Sunday Mar 08, 2009

Survival and Growth

I just started reading Arie de Geus' book The Living Company, and found in the first few pages a clear echo of Chester Barnard's The Functions of the Executive. Both emphasize the centrality of survival and growth ("thriving"). Here is Arie de Geus writing about the topic: 

Like all organisms, the living company exists primarily for its own survival and improvement: to fulfill its potential and to become as great as it can be. It does not exist solely to provide customers with goods, or to return investment to shareholders, any more than you, the reader, exist solely for the sake of your job or your career. After all, you, too, are a living entity. You exist to survive and thrive; working at your job is a means to that end...

If the real purpose of a living company is to survive and thrive in the long run, then the priorities of managing such a company are very different from the values set forth in most of the modern academic business literature. Such a purpose also contradicts the views held by many managers and shareholders. To be sure, many management fashions resonate with the idea of a learning company—for example, the concepts of the "learning organization" and "knowledge as a strategic asset." But there are serious doubts that even the most enthusiastic managers and shareholders have fully explored the ramification of these concepts.   
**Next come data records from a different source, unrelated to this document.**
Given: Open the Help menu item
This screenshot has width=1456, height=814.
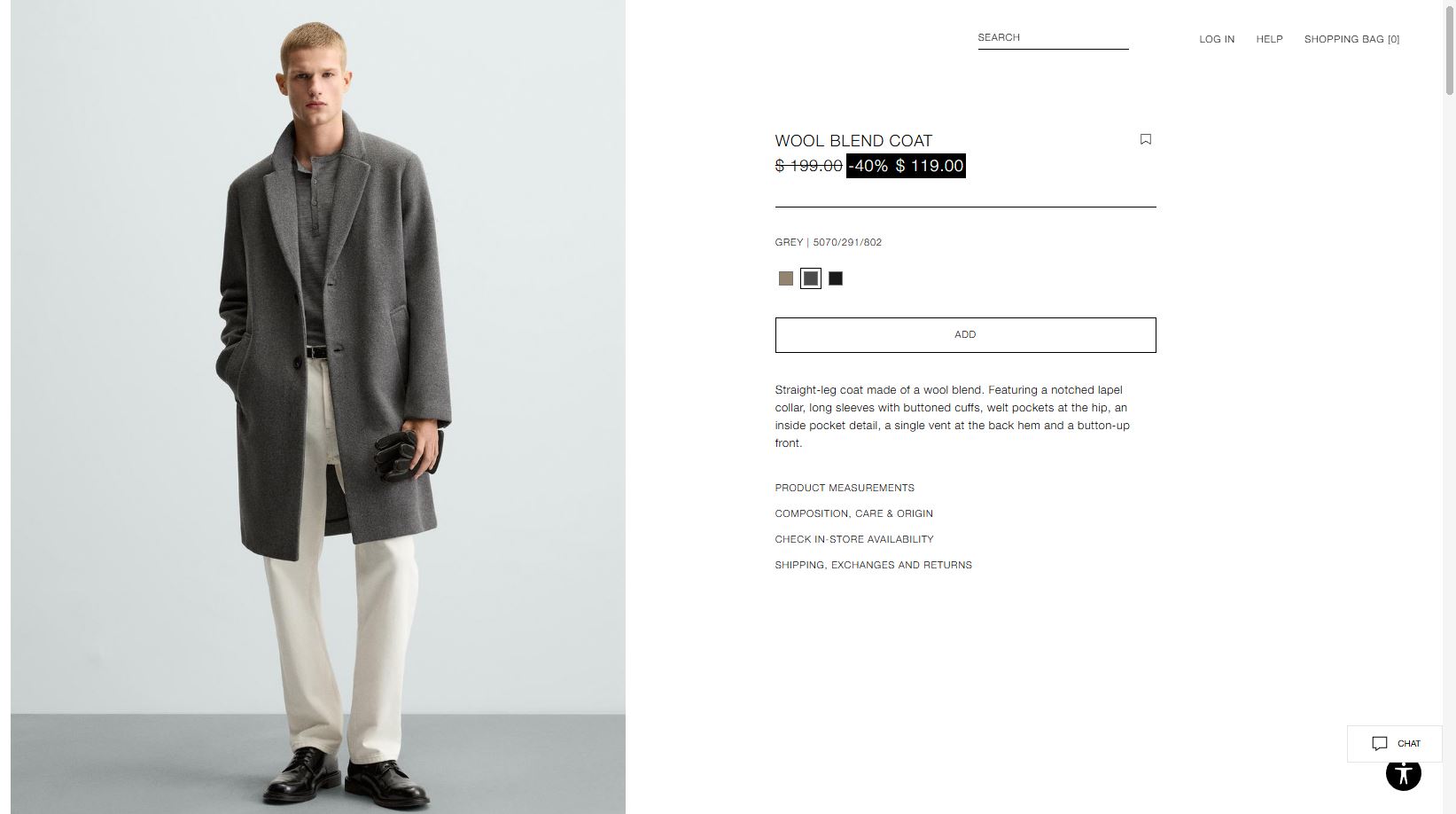Looking at the screenshot, I should 1269,39.
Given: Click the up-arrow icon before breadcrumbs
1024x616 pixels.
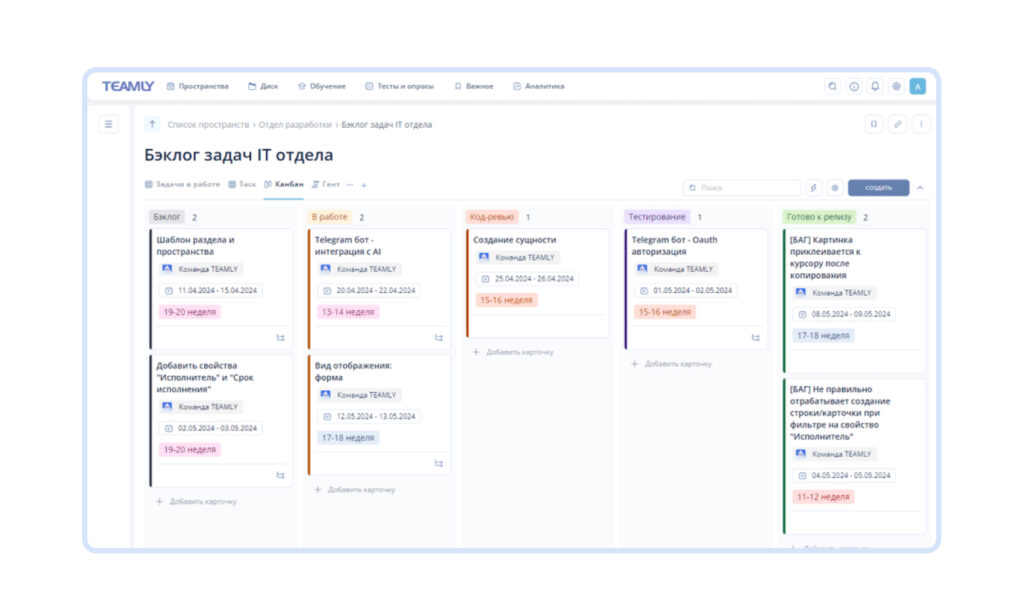Looking at the screenshot, I should [152, 125].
Before writing all this, Arie de Geus, a long-time Shell employee, had led Shell's Group Planning study on the longevity of companies. The study had concluded that companies live longer depending on their (1) sensitivity to the environment, (2) cohesion and identity, (3) tolerance (and as a corollary, decentralization), and (4) conservative financing, which gives rise to an ability to govern one's own growth and evolution effectively.  

Thursday Mar 29, 2007

Inducement and Growth

Douglass North, a Nobel Prize winning economist, writes: 

A stationary state will result when there is no inducement for individuals in a society to undertake those activities that lead to economic growth. Granted that individuals in the society may choose to ignore such positive incentives, and that in all societies some are content with their present situation; yet casual empiricism suggests that most people prefer more goods to fewer goods and act accordingly. Economic growth requires only that some part of the populace be acquisitive.

It seems to me that acquisitiveness does not embody the only sufficient condition for economic growth. Other models of growth involve social growth for social purposes which create a more living environment, leading to greater productivity and growth through the modified activities of members of a society. Here, no acquisition may have happened. Only changes in the environment of activity has transformed the quality and quantity of it.

Saturday Feb 03, 2007

E-Commerce Growth Unabated

Some analysts believe e-commerce growth will continue unabated, concluding that many profitable private companies will take their time before going public.